How, then, do we make writing feel low stakes? This does not necessarily mean that students are not being evaluated for their writing because, as much as we like it (and my students were the ones who made me aware of this), we are always being evaluated no matter how low or high the stakes a professor makes the situation to be. And, to be very honest, I am already gauging and assessing their writing just based on low stakes writing. However,  if writing is always a high stakes activity, or imagined as such, you either are perfect or not, successful or not, then isn’t this a disservice to our students? Am I too much of a hippy-carefree-freedomwriters professor where I want all my students to untangle and decompress themselves at every juncture in order to find a passion in writing?

This past week my students and I had an enriching discussion around what makes a writer and who gets to be called a writer. They have stated that none of them ever once considered being a writer (or a humanities major that matter) because there was no system in place which made them 100 percent guaranteed to know if they are good or not, like in math or business. For them, writing is always an act of high stakes risk, always an uncontrollable space where you will be scrutinized and picked apart, which is why none of them ever once considered themselves writers. I don’t know if that’s the kind of classroom environment and attitude I want my students to have but I don’t know how to break this.

I also found the section on feedback and comments extremely generative. I didn’t frequently wonder (even though it has and continues to happen to me) how my words can be misinterpreted or not understood at all. Definitely considering this for the first assignment, ensuring that I make as clear and straightforward as possible my words since frequently they can be rather abstract or unclear. I also want to aim to be supportive and encouraging of their writing through my feedback. Hopefully this will help make it feel less like criticism and an attack, like Elbow makes it to be, and more of I’m trying to help you along this path of development. So many things to continue pondering…

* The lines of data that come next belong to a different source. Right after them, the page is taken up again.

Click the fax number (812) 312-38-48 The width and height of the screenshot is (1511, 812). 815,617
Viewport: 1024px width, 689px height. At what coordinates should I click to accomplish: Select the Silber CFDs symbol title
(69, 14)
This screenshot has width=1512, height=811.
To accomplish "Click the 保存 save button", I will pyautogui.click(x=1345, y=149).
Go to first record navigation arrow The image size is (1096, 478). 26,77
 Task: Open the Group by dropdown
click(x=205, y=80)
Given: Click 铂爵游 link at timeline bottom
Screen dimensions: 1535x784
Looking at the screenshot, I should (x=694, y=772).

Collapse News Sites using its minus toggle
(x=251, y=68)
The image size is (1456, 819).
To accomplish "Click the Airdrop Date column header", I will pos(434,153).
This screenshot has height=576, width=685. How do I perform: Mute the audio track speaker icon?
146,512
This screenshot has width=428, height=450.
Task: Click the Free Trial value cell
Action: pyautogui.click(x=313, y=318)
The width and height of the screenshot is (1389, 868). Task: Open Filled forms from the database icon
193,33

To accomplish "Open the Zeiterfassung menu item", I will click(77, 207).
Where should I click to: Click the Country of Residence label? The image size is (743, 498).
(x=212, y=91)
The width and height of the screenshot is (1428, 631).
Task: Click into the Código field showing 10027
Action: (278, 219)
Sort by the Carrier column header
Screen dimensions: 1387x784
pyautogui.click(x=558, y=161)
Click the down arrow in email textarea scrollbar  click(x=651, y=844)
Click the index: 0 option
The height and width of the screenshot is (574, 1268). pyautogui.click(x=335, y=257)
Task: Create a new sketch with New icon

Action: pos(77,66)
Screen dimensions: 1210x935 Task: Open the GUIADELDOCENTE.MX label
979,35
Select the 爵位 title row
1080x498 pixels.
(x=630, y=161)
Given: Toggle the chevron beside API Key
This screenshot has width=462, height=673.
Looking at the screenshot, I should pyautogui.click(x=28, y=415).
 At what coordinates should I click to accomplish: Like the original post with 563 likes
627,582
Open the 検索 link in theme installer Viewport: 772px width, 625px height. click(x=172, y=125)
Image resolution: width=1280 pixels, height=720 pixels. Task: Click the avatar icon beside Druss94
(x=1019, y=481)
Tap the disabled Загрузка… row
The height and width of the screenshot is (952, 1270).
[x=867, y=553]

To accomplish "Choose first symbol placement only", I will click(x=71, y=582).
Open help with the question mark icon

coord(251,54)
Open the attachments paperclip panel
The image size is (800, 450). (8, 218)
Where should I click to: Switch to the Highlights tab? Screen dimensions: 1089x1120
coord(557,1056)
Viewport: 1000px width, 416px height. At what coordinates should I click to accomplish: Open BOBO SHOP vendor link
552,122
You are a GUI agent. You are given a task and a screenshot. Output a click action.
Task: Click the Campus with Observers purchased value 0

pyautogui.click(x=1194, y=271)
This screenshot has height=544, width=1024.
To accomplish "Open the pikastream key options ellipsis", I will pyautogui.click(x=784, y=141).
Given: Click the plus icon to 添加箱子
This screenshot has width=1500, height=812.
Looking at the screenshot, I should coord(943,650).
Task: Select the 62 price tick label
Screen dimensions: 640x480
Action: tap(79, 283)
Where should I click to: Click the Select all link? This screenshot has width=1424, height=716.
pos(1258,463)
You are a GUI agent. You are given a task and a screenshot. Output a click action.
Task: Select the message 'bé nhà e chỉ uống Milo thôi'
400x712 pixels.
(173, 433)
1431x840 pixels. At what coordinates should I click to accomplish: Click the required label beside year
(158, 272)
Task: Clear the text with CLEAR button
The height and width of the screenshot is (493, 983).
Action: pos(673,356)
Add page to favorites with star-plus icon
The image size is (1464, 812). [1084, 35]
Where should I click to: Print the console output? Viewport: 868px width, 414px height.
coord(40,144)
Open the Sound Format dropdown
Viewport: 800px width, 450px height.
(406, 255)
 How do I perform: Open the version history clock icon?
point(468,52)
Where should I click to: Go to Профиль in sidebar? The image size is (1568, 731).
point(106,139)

Creative Non-Fiction/Discussion Topic


I wanted to begin the first major writing assignment with something more creative, something that could “loose them up” to writing. We have already done a few low-stakes writing assignments and it has significantly helped them think upon their own writing, as well as having given them potential forms to take up for the assignment. We have and are continuing to look at creative non-fiction pieces which is proving excellent in improving their analytic skills and overall ability to assess writing. So, I am excited to see the ways in which they take to the personal essay form since through class we have identified how the personal essay is both analytic and creative.

Interesting to note, a lot of my students have expressed interest in writing more creatively, too. So I hope this will help hone their own writing goals for the course.

One of my major goals for this assignment, as well as the rest, are to see if as a class we can weld together the idea that writing, no matter analytical or creative, is always an act of creative output, is always a mode of creation. Many of the students have expressed, verbally, as well as through writing, that creative and analytic writing are different forms. In other words, they have noted how the two are mutually exclusive forms. I want to challenge them on that. This challenge seems to interest them and has honestly pushed them to re-imagine their own approach to writing. I’m excited to see where this will lead.

Also, my discussion topic for class has altered, slightly. The questions emerging in class around what is creative and what is analytic have really inspired me to think on creative writing, pedagogy, and the racial imaginary. I found that many of the ways in which we got to that slippery territory of not being able to determine whether “good” writing is analytic, creative, or both, was particularly when we discussed writers of color. This uncertainty about whether there needs to be a distinction between the two has been extremely generative not only for their own writing and thinking, but my own. I’m indebted to their incite and want to see if I can continue fostering these ideas through doing my topic on this.